Наверное, ей показалось, что Старыгин задал вопрос слишком требовательно, потому что сперва она нахмурилась, но потом поглядела в окно и поняла, что времени на выяснение отношений совсем не осталось.
Раненый поступил в клинику поздно ночью. Машину «Скорой помощи» вызвал швейцар ресторана на Ратушной площади. Ресторан работал до последнего посетителя, и развеселая компания финских туристов задержалась допоздна.
Швейцар подремывал в холле, дверь по позднему времени была закрыта, да и холодно было, все же зима.
Швейцар не видел, откуда появилась темная, с трудом передвигающаяся фигура, он опомнился только, когда увидел, что человек сползает по стеклянной двери, оставляя за собой кровавую полосу. Когда открыли дверь и рассмотрели пострадавшего, то увидели, что кровавый след тянется от узкого переулка вдоль части площади. Очевидно, его ранили в безлюдном переулке, и человек из последних сил добрел до освещенного ресторана. Когда его подняли с ледяных каменных плит, он уже потерял сознание.
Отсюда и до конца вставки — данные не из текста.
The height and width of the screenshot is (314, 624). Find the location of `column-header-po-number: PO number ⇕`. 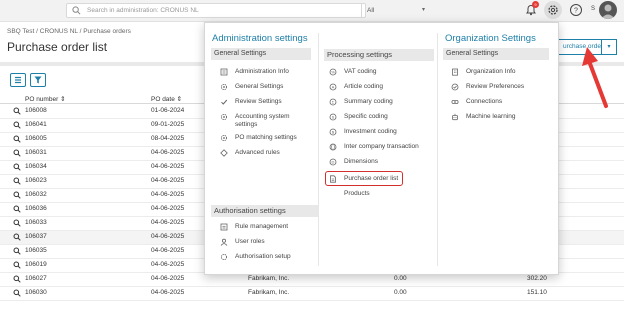

column-header-po-number: PO number ⇕ is located at coordinates (46, 99).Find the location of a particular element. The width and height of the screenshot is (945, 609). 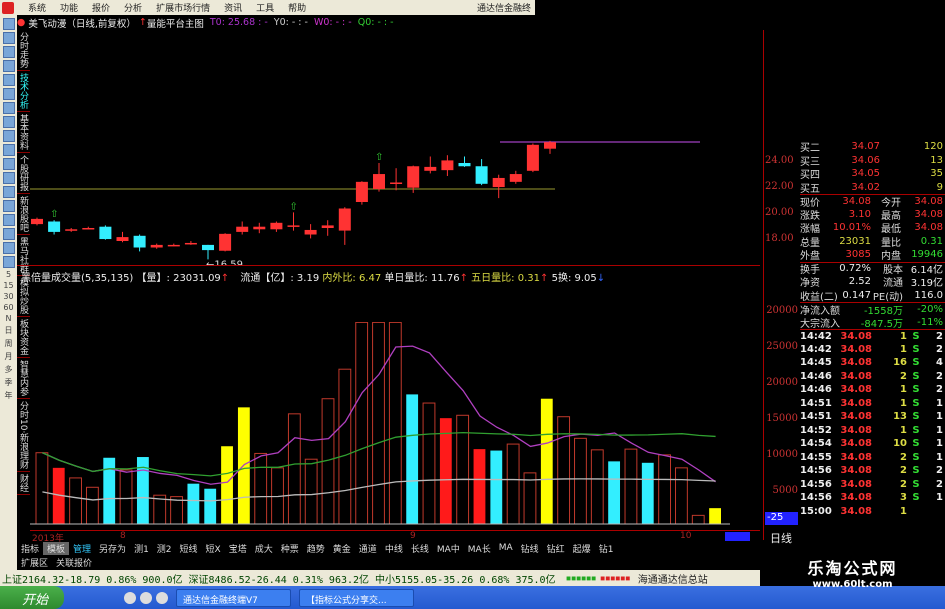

В больнице обработали рану, сделали переливание крови, однако раненый в себя не пришел. Он бредил, метался в жару и говорил на непонятном языке, который только она, доктор Кудряшова, идентифицировала как латынь. Потом, правда, сказал несколько слов по-русски. Но это ни о чем не говорит – в Таллинне, по последним сведениям, проживает едва ли не четверть русских.
Документов при нем никаких не нашли, в карманах вообще ничего не обнаружилось – ни бумажника, ни ключей, ни паспорта.
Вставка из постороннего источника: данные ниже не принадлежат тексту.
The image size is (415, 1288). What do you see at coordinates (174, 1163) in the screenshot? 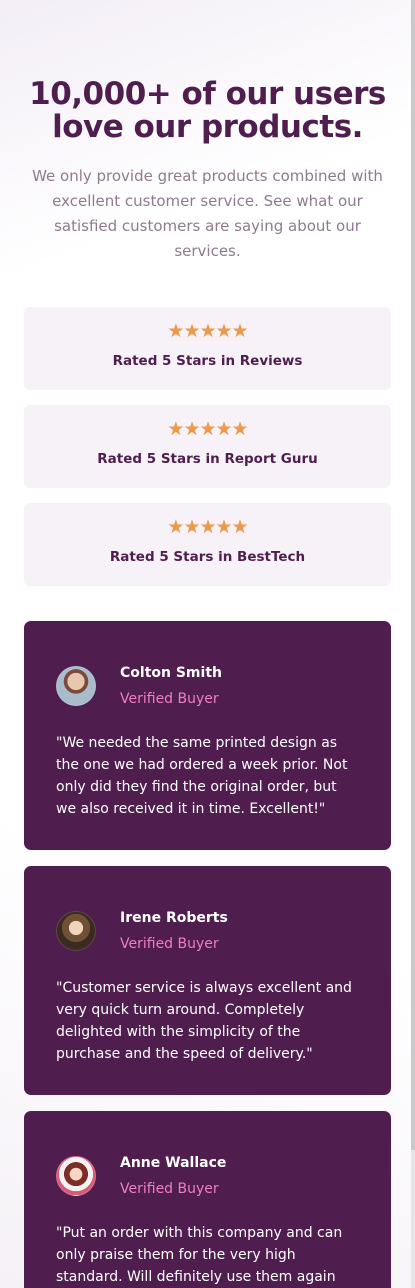
I see `reviewer-name: Anne Wallace` at bounding box center [174, 1163].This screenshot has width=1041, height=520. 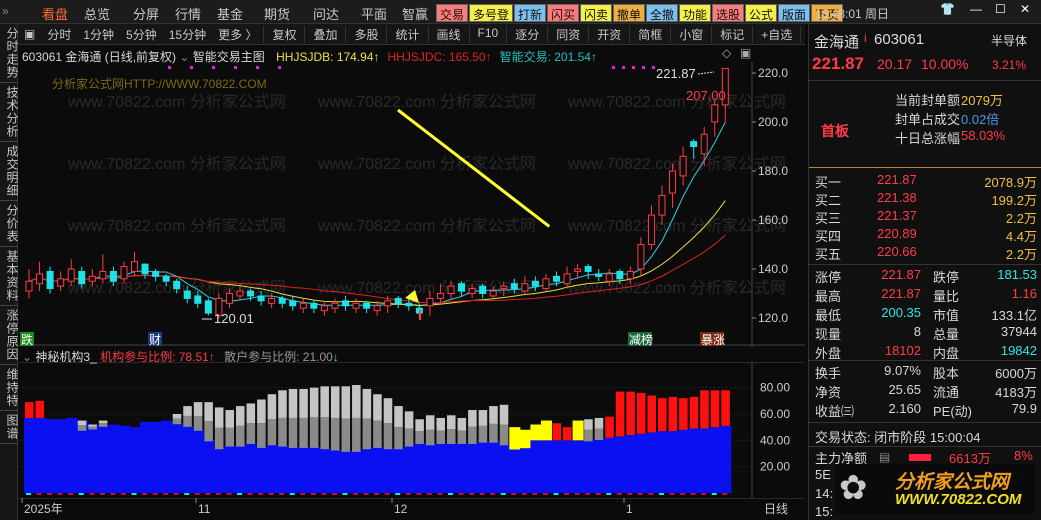 I want to click on toolbar-button: 小窗, so click(x=690, y=34).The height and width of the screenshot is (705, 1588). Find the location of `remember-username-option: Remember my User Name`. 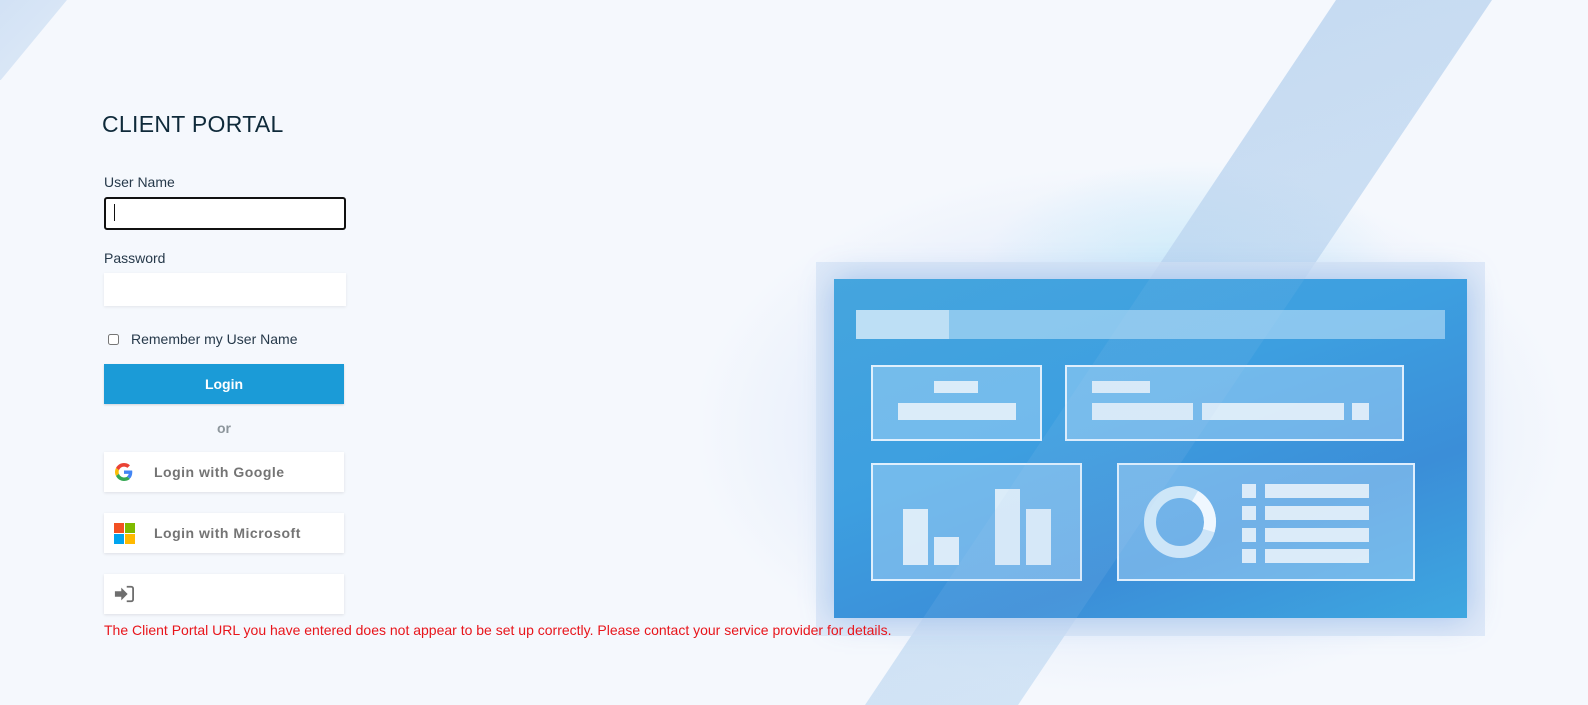

remember-username-option: Remember my User Name is located at coordinates (202, 339).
Тут соседка Старыгина немного помедлила, вроде как запнулась, но он не обратил на это внимания.
– Полицию вызывали? – спросил он.
– Разумеется, – она пожала плечами, – те решили, что юношу ограбили. Обещали утром прислать в больницу следователя. Врачи передали им, чтобы не торопились – все равно с раненым поговорить пока нельзя, он в себя не приходит. Но непременно очнется – здоровый, красивый парень, кожа чистая, мускулы накачанные, видно, в тренажерный зал ходит регулярно. Что еще? Одежды я его не видела, где-то она у них лежит, вся кровью измазанная, но по внешнему виду могу сказать, что парень не из бедных. Волосы хорошие, руки чистые, даже, кажется, маникюр у него был… Сам весь гладкий, загорелый… и вот еще что… по некоторым признакам ясно, что нюхал он кокаин. Не то чтобы наркоман, а так, баловался. А такое удовольствие только обеспеченным людям доступно.
– Ну что, судя по вашему описанию, к нему вполне подходят эти стихи, – протянул Старыгин, – они характеризуют богатого щеголя, этакого легкомысленного прожигателя жизни – «Бокалов звон и бренчанье шпор…». А листка, вырванного из старой книги, при нем не нашли?
– Может, и был листок, да остался там, на месте преступления.
– Да, в этом случае убийца прокололся… – протянул Старыгин, – никак он не мог предположить, что у парня сердце не на месте. Что ж, молодому человеку повезло. Непонятно только, откуда он знает латынь…
– А он ее вовсе может и не знать, – невозмутимо ответила Агриппина, – просто слышал этот текст от нападавшего, вот и отпечаталось в памяти… Такие случаи бывают…
– Ну, вам виднее, – вздохнул Старыгин. – Однако боюсь, что мой знакомый инспектор Мяги об этом случае не узнает. То есть, может, и узнает, но никак не свяжет его с предыдущими тремя убийствами. А ведь связь несомненно есть.